--- SOURCE RECORDS Enclosed Below ---

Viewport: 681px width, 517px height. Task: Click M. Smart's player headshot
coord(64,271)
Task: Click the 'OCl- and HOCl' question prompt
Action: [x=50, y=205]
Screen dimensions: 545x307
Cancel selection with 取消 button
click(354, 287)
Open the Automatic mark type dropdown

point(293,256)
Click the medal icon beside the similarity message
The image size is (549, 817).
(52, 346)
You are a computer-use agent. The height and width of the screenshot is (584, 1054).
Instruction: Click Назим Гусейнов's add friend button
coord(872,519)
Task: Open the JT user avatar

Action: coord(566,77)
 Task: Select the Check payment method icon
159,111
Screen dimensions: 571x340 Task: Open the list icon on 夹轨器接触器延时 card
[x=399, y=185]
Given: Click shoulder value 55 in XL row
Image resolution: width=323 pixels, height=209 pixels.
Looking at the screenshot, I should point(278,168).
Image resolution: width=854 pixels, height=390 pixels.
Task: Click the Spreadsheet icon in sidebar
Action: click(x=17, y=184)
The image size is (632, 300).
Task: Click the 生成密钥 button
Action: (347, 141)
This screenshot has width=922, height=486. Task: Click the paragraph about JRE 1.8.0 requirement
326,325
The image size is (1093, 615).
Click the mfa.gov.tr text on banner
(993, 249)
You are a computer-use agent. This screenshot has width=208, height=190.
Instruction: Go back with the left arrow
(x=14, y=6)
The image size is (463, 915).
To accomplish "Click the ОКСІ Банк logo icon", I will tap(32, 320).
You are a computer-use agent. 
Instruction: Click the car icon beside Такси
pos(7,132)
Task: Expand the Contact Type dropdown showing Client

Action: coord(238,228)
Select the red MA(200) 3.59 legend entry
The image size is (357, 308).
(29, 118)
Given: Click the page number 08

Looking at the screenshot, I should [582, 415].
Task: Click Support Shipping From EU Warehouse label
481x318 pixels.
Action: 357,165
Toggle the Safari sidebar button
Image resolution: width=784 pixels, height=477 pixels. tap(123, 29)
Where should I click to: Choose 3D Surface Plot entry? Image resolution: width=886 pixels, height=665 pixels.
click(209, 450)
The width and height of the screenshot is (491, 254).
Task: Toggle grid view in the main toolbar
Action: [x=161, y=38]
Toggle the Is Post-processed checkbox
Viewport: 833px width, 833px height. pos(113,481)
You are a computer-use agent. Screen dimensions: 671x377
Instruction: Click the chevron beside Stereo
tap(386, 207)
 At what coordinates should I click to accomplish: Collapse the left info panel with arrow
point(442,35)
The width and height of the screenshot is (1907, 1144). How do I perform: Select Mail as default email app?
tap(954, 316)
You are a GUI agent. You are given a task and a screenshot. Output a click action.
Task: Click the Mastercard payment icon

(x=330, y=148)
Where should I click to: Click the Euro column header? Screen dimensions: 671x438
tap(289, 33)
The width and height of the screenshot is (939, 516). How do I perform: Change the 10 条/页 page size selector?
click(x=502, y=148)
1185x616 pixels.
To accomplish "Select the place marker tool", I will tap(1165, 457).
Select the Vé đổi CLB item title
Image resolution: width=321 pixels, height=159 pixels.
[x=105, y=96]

--- End of Enclosed SOURCE RECORDS ---

PROBLEM DETAILS: Each record above is to be reproduced exactly, in full.

EXERCISE SOLUTION:
Viewport: 681px width, 517px height. Task: Click M. Smart's player headshot
coord(64,271)
Task: Click the 'OCl- and HOCl' question prompt
Action: [x=50, y=205]
Screen dimensions: 545x307
Cancel selection with 取消 button
click(354, 287)
Open the Automatic mark type dropdown

point(293,256)
Click the medal icon beside the similarity message
The image size is (549, 817).
(52, 346)
You are a computer-use agent. The height and width of the screenshot is (584, 1054).
Instruction: Click Назим Гусейнов's add friend button
coord(872,519)
Task: Open the JT user avatar

Action: coord(566,77)
 Task: Select the Check payment method icon
159,111
Screen dimensions: 571x340 Task: Open the list icon on 夹轨器接触器延时 card
[x=399, y=185]
Given: Click shoulder value 55 in XL row
Image resolution: width=323 pixels, height=209 pixels.
Looking at the screenshot, I should point(278,168).
Image resolution: width=854 pixels, height=390 pixels.
Task: Click the Spreadsheet icon in sidebar
Action: click(x=17, y=184)
The image size is (632, 300).
Task: Click the 生成密钥 button
Action: (347, 141)
This screenshot has width=922, height=486. Task: Click the paragraph about JRE 1.8.0 requirement
326,325
The image size is (1093, 615).
Click the mfa.gov.tr text on banner
(993, 249)
You are a computer-use agent. This screenshot has width=208, height=190.
Instruction: Go back with the left arrow
(x=14, y=6)
The image size is (463, 915).
To accomplish "Click the ОКСІ Банк logo icon", I will tap(32, 320).
You are a computer-use agent. 
Instruction: Click the car icon beside Такси
pos(7,132)
Task: Expand the Contact Type dropdown showing Client

Action: coord(238,228)
Select the red MA(200) 3.59 legend entry
The image size is (357, 308).
(29, 118)
Given: Click the page number 08

Looking at the screenshot, I should [582, 415].
Task: Click Support Shipping From EU Warehouse label
481x318 pixels.
Action: 357,165
Toggle the Safari sidebar button
Image resolution: width=784 pixels, height=477 pixels. tap(123, 29)
Where should I click to: Choose 3D Surface Plot entry? Image resolution: width=886 pixels, height=665 pixels.
click(209, 450)
The width and height of the screenshot is (491, 254).
Task: Toggle grid view in the main toolbar
Action: [x=161, y=38]
Toggle the Is Post-processed checkbox
Viewport: 833px width, 833px height. pos(113,481)
You are a computer-use agent. Screen dimensions: 671x377
Instruction: Click the chevron beside Stereo
tap(386, 207)
 At what coordinates should I click to accomplish: Collapse the left info panel with arrow
point(442,35)
The width and height of the screenshot is (1907, 1144). How do I perform: Select Mail as default email app?
tap(954, 316)
You are a GUI agent. You are given a task and a screenshot. Output a click action.
Task: Click the Mastercard payment icon

(x=330, y=148)
Where should I click to: Click the Euro column header? Screen dimensions: 671x438
tap(289, 33)
The width and height of the screenshot is (939, 516). How do I perform: Change the 10 条/页 page size selector?
click(x=502, y=148)
1185x616 pixels.
To accomplish "Select the place marker tool", I will tap(1165, 457).
Select the Vé đổi CLB item title
Image resolution: width=321 pixels, height=159 pixels.
[x=105, y=96]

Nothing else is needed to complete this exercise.